Experimental Designs and Randomization Schemes
Section 6
Choosing Between Cluster and Individual Randomization
Although CRT designs confer certain advantages, they also have significant theoretical limitations and implementation challenges (Torgerson et al 2001). Careful consideration is needed before settling on a particular approach to randomization. The following assessment questions, adapted from Designing Multi-Center Cluster-Randomized Trials: An Introductory Toolkit (2014), may help clarify whether a CRT is an appropriate design choice for answering a particular research question:
- Is the phenomenon of interest something that takes place primarily at the level of the individual patient or study participant (for example, response to an experimental drug or comparator)? If so, a traditional randomized controlled trial design may be most appropriate. However, if the phenomenon of interest affects individual patients but is primarily taking place at a different level (for example, whether implementation of new physician treatment guidelines yields better patient outcomes), a CRT design may be more appropriate.
- Is the proposed intervention delivered at the level of a group or organization rather than an individual study participant? For example, a study that investigated whether adoption of a new treatment guideline affected the efficiency of service provision across hospitals in a health system would lend itself to a cluster design.
- If individual participants were randomized, would it be difficult for physicians or other clinical staff to modify their approaches or behaviors in ways that avoid contamination? Similarly, is it likely that participants or study staff might have occasion or opportunity to discuss details of the study (“compare notes”) among themselves? If so, a cluster randomized approach may be preferable for ensuring trial validity.
Finally, it is important to consider that any cluster randomized design will introduce an important statistical effect known as clustering. When several participants (a cluster) are subjected to similar circumstances that may differ from those of other clusters, such as patients in the same ward being treated by the same providers, their outcomes can be correlated. (See the Intraclass Correlation section of the Analysis Plan chapter of the Living Textbook). This important consideration should be addressed both when randomizing and when calculating the required sample size for a given study.

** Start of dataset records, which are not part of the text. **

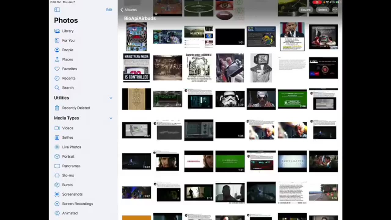Open Search magnifier in sidebar
This screenshot has width=391, height=220.
pos(57,88)
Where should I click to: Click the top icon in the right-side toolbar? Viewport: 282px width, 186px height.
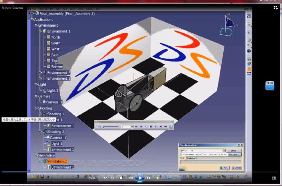249,16
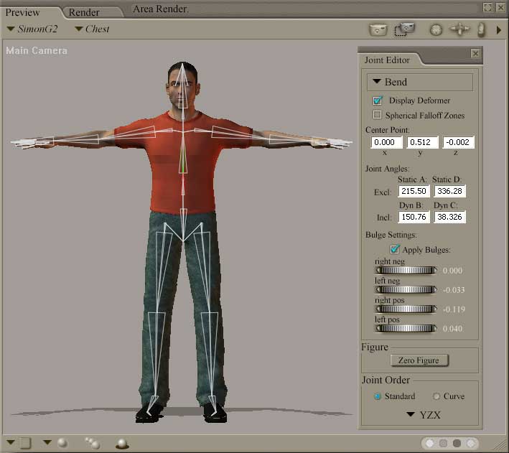This screenshot has height=453, width=509.
Task: Click the move camera cross-arrows icon
Action: pyautogui.click(x=459, y=30)
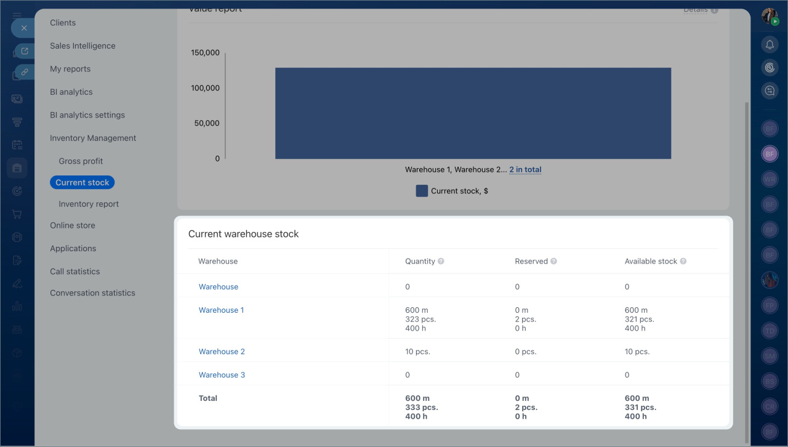This screenshot has height=447, width=788.
Task: Click the Quantity help question mark icon
Action: tap(441, 261)
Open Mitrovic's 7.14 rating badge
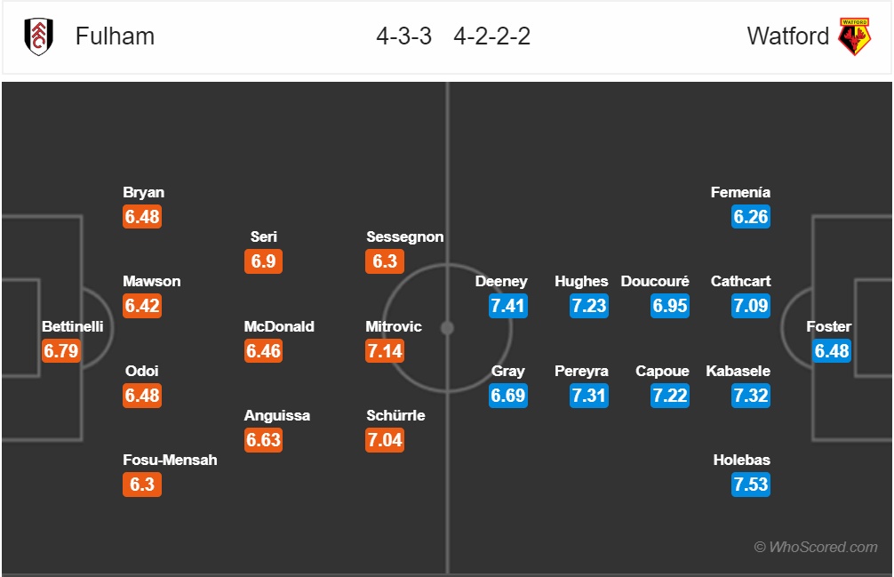 pyautogui.click(x=385, y=350)
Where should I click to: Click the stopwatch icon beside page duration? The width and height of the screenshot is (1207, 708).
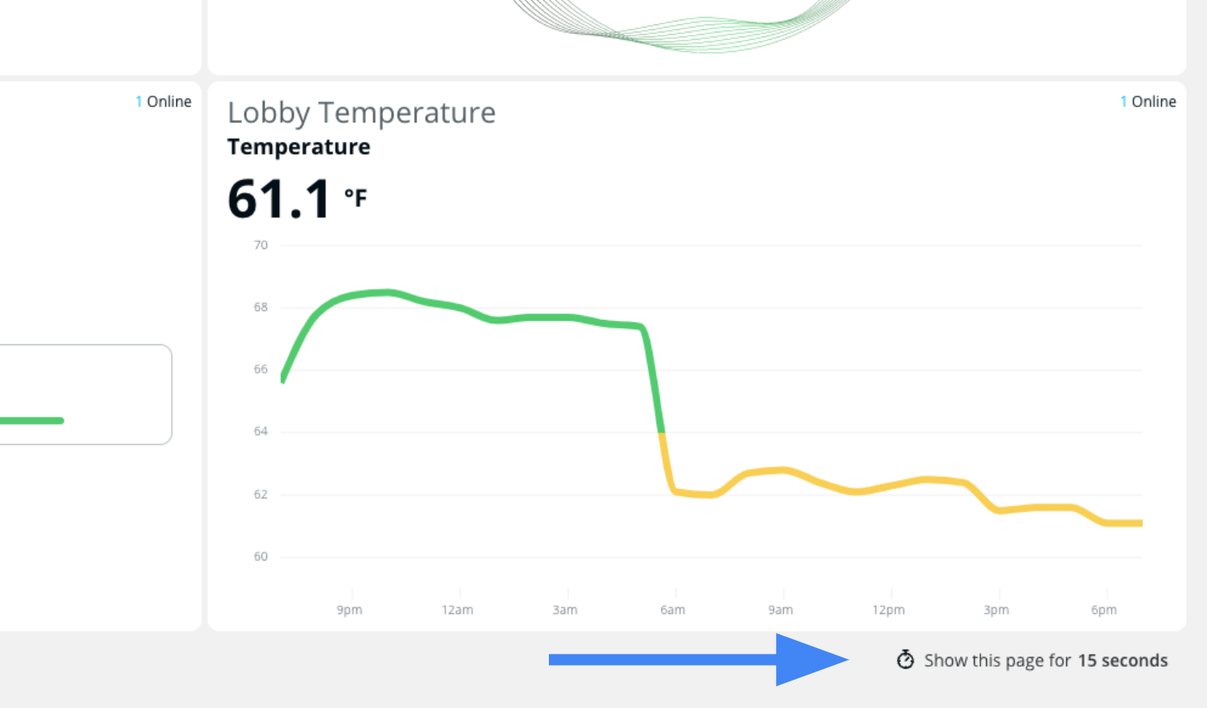tap(905, 660)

Case Example: The HiLo Trial
The Pragmatic Trial of Higher vs Lower Serum Phosphate Targets in Patients Undergoing Hemodialysis (HiLo), an NIH Collaboratory Trial, was designed to answer the question of what is the optimal level of serum phosphate for patients with end-stage renal disease who are undergoing hemodialysis. For operational reasons, the researchers designed HiLo as a cluster randomized trial, with randomization at the dialysis facility level. HiLo differed from many pragmatic trials in that the intervention was not consistent with the relevant clinical guidelines. Thus, because the intervention presented more than minimal risk for participants in the higher serum phosphate arm, the requirement for informed consent could not be altered or waived for this arm.

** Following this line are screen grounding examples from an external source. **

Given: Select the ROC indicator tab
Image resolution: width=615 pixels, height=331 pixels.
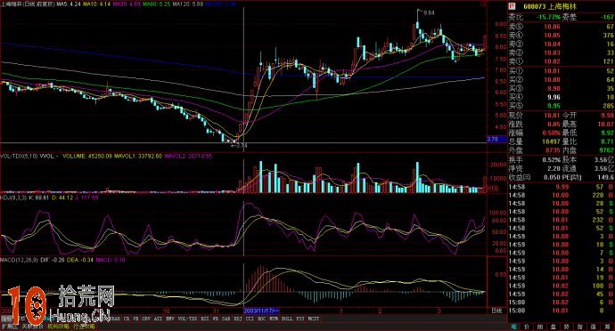Looking at the screenshot, I should 262,319.
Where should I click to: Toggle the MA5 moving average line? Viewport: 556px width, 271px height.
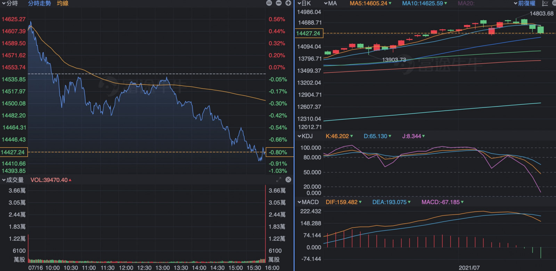pyautogui.click(x=370, y=3)
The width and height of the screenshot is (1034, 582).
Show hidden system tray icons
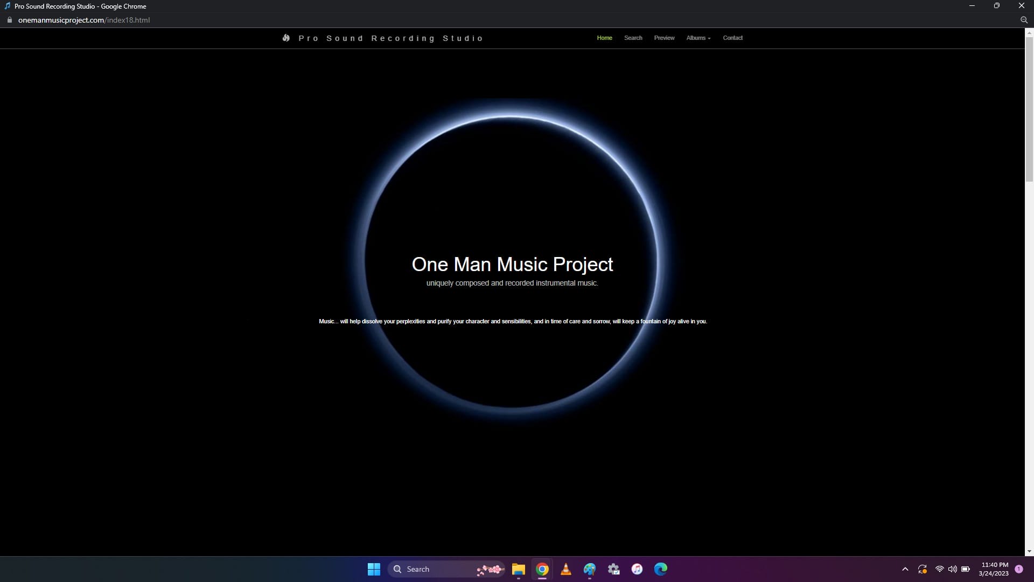905,569
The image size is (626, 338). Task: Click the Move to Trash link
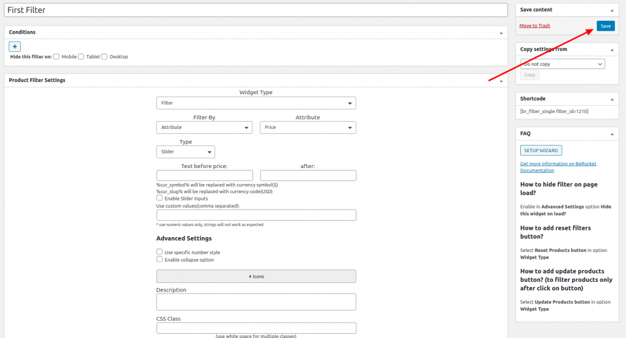point(534,26)
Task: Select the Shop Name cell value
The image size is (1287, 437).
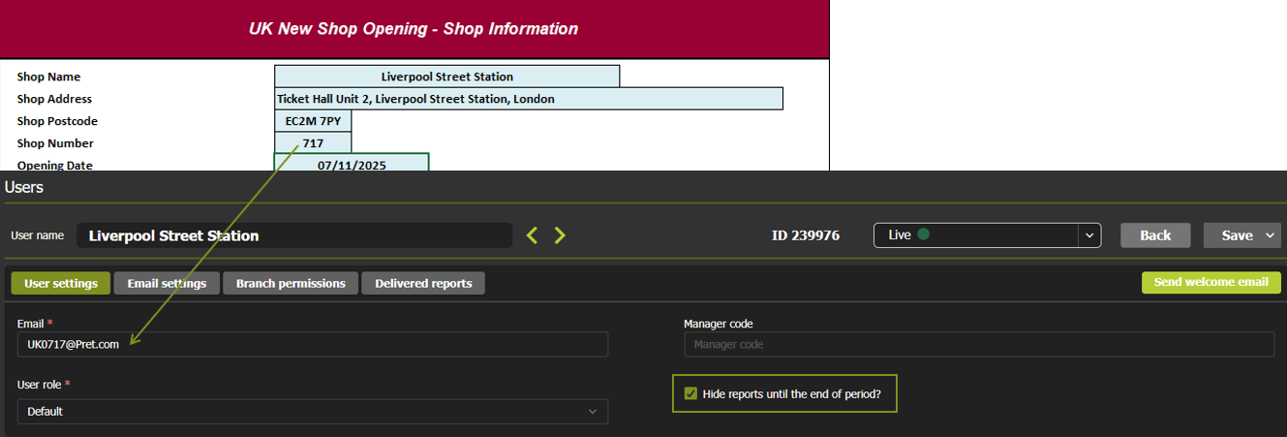Action: (446, 77)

Cluster randomization combined with informed consent can be a significant challenge. When HiLo reached 10% of its enrollment target, the researchers observed an imbalance in willingness to participate between the 2 study arms. The dieticians participating in the study knew each patient’s group assignment, which made biased enrollment a concern. Although more than 500 patients had already been enrolled in the trial, the researchers decided to pivot from cluster randomization to individual-level randomization. Based on this experience, the HiLo researchers cautioned future pragmatic trial investigators against conducting randomized trials with postrandomization consent.
For more information about design considerations, see Designing With Implementation and Dissemination in Mind.
SECTIONS
sections
- Introduction
- Statistical Design Considerations
- Cluster Randomized Trials
- Alternative Cluster Randomized Designs
- Stepped-Wedge Designs
- Choosing Between Cluster and Individual Randomization
- Covariate-Constrained Randomization
- Pair Matching and Stratification With Cluster Designs
- Concealment and Masking
- Designing to Avoid Identification Bias
- Additional Resources
Resources
What Are the Reasons to Randomize Clusters Instead of Individuals?
One-minute training module from the NIH Pragmatic Trials Collaboratory's video library. Dr. Liz Turner discusses reasons to randomize clusters instead of individuals, making it logistically easier to implement the intervention your trial is studying.
Pragmatic and Group-Randomized Trials in Public Health and Medicine—Part 1. Introduction and Overview
Online course From the NIH Office of Disease Prevention
REFERENCES
Torgerson DJ. 2001. Contamination in trials: is cluster randomisation the answer? BMJ. 322:355-357. doi:10.1136/bmj.322.7282.355. PMID: 11159665.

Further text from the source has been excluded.